* _TASK_:
Reproduce the entries from the line containing "The image size is (680, 554)." through the end of the entries, both ends included, and nothing else. Leave the requests unchanged, but multiply every coordinate in the answers by 0.3 and round each result to the nearest whole number, with halves rounded up.

═══ DATA EXTRACT

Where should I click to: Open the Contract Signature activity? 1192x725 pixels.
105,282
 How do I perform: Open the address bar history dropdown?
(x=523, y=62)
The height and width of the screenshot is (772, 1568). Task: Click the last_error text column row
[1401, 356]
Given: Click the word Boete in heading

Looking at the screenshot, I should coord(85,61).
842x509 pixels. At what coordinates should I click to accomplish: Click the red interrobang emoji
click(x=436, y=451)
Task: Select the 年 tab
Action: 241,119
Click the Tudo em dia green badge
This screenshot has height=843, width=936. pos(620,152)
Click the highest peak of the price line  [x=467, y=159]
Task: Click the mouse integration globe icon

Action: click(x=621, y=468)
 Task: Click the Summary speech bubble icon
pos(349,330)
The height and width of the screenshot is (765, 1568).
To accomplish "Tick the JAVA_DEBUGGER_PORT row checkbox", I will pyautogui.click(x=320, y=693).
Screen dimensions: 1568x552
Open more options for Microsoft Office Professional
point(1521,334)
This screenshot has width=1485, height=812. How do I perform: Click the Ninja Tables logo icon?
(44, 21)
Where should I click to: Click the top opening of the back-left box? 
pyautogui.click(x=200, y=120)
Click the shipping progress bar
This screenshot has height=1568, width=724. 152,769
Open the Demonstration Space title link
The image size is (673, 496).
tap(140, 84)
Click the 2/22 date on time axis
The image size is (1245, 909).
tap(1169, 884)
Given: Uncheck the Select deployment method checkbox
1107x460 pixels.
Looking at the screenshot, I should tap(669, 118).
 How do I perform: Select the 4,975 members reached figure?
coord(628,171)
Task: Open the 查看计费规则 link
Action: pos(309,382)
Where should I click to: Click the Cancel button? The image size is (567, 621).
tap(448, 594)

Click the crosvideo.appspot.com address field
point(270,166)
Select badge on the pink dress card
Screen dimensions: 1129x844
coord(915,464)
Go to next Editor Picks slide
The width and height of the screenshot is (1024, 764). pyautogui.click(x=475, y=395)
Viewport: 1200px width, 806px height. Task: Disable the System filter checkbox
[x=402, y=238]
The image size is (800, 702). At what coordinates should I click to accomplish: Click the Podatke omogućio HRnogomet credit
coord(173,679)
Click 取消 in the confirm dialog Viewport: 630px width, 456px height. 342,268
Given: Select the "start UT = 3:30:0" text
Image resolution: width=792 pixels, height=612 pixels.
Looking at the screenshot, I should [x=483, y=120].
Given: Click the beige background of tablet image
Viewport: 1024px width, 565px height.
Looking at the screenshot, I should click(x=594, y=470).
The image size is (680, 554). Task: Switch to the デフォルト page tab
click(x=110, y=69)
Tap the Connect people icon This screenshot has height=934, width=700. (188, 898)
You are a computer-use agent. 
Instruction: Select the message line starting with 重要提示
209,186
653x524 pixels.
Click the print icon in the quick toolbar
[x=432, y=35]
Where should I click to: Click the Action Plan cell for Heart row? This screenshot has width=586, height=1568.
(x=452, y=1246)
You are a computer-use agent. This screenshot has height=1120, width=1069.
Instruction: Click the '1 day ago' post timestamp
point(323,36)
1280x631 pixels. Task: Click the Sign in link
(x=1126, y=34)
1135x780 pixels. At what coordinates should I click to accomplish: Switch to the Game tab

══════

* _WRITTEN RESPONSE_:
The image size is (680, 554). Task: Switch to the デフォルト page tab
click(x=33, y=21)
Tap the Connect people icon This screenshot has height=934, width=700. (56, 269)
You are a computer-use agent. 
Instruction: Select the message line starting with 重要提示
63,56
653x524 pixels.
Click the print icon in the quick toolbar
[x=130, y=11]
Where should I click to: Click the Action Plan cell for Heart row? This screenshot has width=586, height=1568.
(x=136, y=374)
You are a computer-use agent. This screenshot has height=1120, width=1069.
Instruction: Click the '1 day ago' post timestamp
point(97,11)
1280x631 pixels. Task: Click the Sign in link
(x=338, y=10)
1135x780 pixels. At what coordinates should I click to accomplish: Switch to the Game tab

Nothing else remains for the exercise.